Every day in the news, we are faced with more stories about the misuse of our data from social media companies, political and campaigning organisations, big brands and the rest. The data that is out there about each and every one of us right now is not just big data, it’s off-the-scale enormous. This includes data we know we’ve provided and we think we know why, data we know we’ve provided but aren’t sure what for, data which is repurposed, and data which we had no idea we were even generating.
Let’s take my average morning. I wake up (to an old-fashioned non-connected alarm clock so you can’t get me there), check my email and social media on a tablet. If I wake up before the alarm, I might override the heating on my Hive. So, not 5 minutes into my day, I’ve let Google, Facebook, Outlook, Lenovo, Hive and, crucially anyone else they might pass data onto have a whole bunch of data about what I’ve been doing, my heating preferences and exposure to ads.
I sign up for a site that will tell me where the cheapest fuel is in the area, providing not only my email address and name, but my car type and location. On my drive to work I drive over car counting strips and pass traffic cameras, thus generating more data in my wake. I stop at the petrol station, fill up and hand over my credit card and maybe a loyalty card before continuing to the office. If on the other hand I cycle to the office, I’ll log my ride on my GPS, which syncs to at least 3 different fitness and training apps on my phone.
What I’m generating here, without even explicitly taking part in research is a huge amount of information that can be collated, sliced and analysed by researchers, big data experts and marketing professionals. Of course, when I sign up for many of the services I use, I have accepted terms and conditions (which I, like everyone else, skim read at best as I don’t have a spare 25 days a year) to agree what companies can do with my data.
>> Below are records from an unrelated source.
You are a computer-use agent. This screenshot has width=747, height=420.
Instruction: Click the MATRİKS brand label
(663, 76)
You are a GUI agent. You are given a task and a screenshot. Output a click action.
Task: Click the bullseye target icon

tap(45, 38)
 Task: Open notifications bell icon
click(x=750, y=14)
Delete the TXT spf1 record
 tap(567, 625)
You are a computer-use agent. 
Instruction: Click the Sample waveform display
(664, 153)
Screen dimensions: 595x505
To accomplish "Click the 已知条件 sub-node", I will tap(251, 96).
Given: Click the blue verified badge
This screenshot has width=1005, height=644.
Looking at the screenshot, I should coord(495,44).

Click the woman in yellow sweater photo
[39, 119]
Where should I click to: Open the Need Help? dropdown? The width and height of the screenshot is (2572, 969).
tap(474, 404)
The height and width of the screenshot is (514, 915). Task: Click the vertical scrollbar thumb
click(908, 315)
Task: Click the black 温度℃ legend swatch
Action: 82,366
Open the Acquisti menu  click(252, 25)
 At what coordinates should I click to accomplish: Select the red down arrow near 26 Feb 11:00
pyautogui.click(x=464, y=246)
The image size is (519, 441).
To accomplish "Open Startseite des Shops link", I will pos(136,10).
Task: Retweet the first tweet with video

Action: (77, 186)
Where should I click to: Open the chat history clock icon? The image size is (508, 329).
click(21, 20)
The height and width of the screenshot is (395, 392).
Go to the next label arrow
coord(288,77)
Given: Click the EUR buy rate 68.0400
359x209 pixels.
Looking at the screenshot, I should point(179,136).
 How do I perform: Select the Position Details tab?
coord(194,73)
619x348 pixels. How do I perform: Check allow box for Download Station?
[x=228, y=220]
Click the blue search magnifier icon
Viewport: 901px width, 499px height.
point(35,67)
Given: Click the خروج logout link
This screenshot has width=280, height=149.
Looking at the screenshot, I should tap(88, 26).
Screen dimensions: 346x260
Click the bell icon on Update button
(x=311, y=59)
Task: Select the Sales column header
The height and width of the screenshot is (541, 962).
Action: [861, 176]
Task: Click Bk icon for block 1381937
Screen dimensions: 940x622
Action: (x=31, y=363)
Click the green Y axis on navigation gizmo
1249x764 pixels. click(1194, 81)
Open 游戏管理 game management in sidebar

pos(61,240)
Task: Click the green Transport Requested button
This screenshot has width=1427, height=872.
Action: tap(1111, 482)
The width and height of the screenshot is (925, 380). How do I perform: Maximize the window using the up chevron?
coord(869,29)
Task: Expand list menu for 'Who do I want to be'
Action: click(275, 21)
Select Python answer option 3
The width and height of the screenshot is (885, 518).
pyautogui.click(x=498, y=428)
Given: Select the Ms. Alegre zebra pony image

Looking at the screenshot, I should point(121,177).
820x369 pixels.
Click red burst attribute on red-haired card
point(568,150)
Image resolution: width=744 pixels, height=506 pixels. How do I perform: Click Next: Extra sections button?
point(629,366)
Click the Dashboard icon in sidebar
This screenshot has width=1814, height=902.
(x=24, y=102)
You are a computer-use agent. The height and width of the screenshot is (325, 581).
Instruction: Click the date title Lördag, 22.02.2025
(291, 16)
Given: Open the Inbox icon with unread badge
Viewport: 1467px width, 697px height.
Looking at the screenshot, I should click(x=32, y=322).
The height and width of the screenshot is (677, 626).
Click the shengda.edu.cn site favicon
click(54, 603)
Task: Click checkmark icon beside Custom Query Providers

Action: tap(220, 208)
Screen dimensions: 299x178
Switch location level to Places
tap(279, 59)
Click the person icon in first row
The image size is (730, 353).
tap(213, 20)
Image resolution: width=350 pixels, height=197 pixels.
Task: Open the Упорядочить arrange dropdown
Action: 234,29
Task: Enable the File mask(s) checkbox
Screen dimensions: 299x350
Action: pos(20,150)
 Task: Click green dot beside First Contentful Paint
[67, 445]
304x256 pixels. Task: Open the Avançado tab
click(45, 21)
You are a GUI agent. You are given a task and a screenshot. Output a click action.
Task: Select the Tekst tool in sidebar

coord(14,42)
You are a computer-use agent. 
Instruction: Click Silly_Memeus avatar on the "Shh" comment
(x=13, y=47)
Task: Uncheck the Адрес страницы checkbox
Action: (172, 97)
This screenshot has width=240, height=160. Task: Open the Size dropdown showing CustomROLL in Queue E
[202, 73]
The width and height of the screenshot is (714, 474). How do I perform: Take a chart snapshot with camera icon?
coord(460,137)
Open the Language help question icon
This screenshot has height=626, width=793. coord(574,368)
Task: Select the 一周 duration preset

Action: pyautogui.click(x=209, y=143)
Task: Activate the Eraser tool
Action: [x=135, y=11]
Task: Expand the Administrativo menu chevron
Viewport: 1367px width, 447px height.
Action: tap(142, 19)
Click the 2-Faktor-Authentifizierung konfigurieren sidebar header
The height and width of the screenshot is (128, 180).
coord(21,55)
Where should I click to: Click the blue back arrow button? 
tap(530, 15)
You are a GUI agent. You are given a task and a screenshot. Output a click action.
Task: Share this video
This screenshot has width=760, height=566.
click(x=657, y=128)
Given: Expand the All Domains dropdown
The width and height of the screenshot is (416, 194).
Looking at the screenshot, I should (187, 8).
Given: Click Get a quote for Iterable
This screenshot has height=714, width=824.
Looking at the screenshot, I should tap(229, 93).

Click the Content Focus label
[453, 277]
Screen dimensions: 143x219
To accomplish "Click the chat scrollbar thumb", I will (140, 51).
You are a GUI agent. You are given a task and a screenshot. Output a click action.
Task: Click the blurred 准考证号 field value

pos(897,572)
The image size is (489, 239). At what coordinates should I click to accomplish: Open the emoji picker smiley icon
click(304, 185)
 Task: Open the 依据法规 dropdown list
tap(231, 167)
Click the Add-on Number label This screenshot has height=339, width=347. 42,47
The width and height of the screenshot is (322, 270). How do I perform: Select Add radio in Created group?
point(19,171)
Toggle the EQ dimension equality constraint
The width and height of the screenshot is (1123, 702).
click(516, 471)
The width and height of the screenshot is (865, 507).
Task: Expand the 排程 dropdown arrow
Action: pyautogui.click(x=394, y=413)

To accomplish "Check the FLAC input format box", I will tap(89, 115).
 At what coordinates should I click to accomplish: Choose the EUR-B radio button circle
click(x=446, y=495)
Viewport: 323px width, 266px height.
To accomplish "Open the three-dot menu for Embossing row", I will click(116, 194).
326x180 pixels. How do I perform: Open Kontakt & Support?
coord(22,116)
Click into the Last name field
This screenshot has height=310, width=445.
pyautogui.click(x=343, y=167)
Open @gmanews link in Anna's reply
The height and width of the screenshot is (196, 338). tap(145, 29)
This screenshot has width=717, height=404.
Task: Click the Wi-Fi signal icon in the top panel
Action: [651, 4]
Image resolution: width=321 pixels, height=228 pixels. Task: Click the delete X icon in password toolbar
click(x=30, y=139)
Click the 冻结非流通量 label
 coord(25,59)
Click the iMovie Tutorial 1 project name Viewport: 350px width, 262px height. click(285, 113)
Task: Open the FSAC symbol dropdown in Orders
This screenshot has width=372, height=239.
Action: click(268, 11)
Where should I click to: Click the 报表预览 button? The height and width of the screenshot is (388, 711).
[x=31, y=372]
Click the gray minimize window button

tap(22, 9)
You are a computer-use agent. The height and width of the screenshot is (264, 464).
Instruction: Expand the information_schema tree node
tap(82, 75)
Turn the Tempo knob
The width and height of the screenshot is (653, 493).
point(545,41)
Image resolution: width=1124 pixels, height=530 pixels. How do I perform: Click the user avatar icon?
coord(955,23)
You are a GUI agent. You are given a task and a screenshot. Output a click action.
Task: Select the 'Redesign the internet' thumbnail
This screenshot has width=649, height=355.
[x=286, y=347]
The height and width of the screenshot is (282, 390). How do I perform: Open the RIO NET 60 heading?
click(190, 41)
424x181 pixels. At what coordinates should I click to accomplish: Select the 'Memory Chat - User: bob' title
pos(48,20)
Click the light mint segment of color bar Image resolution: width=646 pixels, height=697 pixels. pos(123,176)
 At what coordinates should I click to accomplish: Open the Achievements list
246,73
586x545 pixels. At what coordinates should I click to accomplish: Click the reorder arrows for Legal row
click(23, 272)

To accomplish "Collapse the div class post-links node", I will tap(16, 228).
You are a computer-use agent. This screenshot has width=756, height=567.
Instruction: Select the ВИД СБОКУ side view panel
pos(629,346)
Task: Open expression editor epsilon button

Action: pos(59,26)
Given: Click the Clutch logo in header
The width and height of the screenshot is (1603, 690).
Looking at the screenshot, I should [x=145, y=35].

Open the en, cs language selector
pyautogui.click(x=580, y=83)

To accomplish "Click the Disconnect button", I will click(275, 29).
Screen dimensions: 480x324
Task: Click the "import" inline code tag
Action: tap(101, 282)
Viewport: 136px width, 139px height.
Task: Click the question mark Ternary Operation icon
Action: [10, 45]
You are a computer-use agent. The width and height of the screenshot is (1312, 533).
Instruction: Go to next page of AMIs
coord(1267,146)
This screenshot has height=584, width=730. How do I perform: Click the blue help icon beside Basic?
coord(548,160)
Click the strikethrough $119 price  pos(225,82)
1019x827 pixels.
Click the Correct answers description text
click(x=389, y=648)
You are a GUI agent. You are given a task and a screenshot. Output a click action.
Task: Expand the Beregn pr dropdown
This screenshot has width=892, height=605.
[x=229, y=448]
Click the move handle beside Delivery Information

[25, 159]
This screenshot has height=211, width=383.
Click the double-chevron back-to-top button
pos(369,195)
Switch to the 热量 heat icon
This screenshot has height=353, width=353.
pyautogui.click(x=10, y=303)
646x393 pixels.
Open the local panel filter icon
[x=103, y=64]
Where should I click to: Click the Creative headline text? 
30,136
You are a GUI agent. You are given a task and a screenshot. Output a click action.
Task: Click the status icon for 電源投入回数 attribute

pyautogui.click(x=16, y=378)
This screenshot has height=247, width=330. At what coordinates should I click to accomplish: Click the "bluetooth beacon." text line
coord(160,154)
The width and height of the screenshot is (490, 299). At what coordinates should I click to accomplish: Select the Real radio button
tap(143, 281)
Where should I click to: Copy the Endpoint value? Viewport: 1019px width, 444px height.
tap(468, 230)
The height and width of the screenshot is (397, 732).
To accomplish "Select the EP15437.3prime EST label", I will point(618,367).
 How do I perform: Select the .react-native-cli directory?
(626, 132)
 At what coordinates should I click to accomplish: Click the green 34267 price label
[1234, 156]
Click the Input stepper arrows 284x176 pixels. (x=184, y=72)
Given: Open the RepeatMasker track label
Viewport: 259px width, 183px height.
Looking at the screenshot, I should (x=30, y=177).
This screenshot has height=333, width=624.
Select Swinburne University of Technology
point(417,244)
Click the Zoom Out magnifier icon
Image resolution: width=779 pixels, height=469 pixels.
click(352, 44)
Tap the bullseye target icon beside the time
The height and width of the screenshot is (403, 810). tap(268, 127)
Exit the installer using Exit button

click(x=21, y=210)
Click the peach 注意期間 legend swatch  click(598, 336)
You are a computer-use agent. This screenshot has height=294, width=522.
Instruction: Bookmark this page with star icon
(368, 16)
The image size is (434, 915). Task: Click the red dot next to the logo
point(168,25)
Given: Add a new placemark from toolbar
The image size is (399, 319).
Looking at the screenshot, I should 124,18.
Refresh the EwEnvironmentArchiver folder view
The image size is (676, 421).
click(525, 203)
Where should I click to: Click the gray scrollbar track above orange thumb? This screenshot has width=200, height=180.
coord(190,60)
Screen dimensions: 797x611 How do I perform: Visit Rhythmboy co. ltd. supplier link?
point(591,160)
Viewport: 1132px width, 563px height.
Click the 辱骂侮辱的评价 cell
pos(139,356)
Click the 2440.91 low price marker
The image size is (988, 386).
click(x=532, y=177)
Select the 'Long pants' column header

For explicit research activities, the MRS code of conduct guidelines around the use of data, however, make it clear that data collection is done with the informed consent of subjects; that excessive data is not collected and that data is held securely and retained for no longer than necessary, as well as that it is made clear what is being done with the data. Even further, GDPR has focussed everyone’s minds as to where data sits and who is responsible for it.
However, there have been many examples recently where companies and organisations have flagrantly breached professional and legislative guidelines. Only last month, the Bounty parenting club has received a fine of a massive £400,000 because it was selling on data collected from expectant and new parents in hospitals and birthing centres as well as users of its app and website to other companies – no less than 39 of them.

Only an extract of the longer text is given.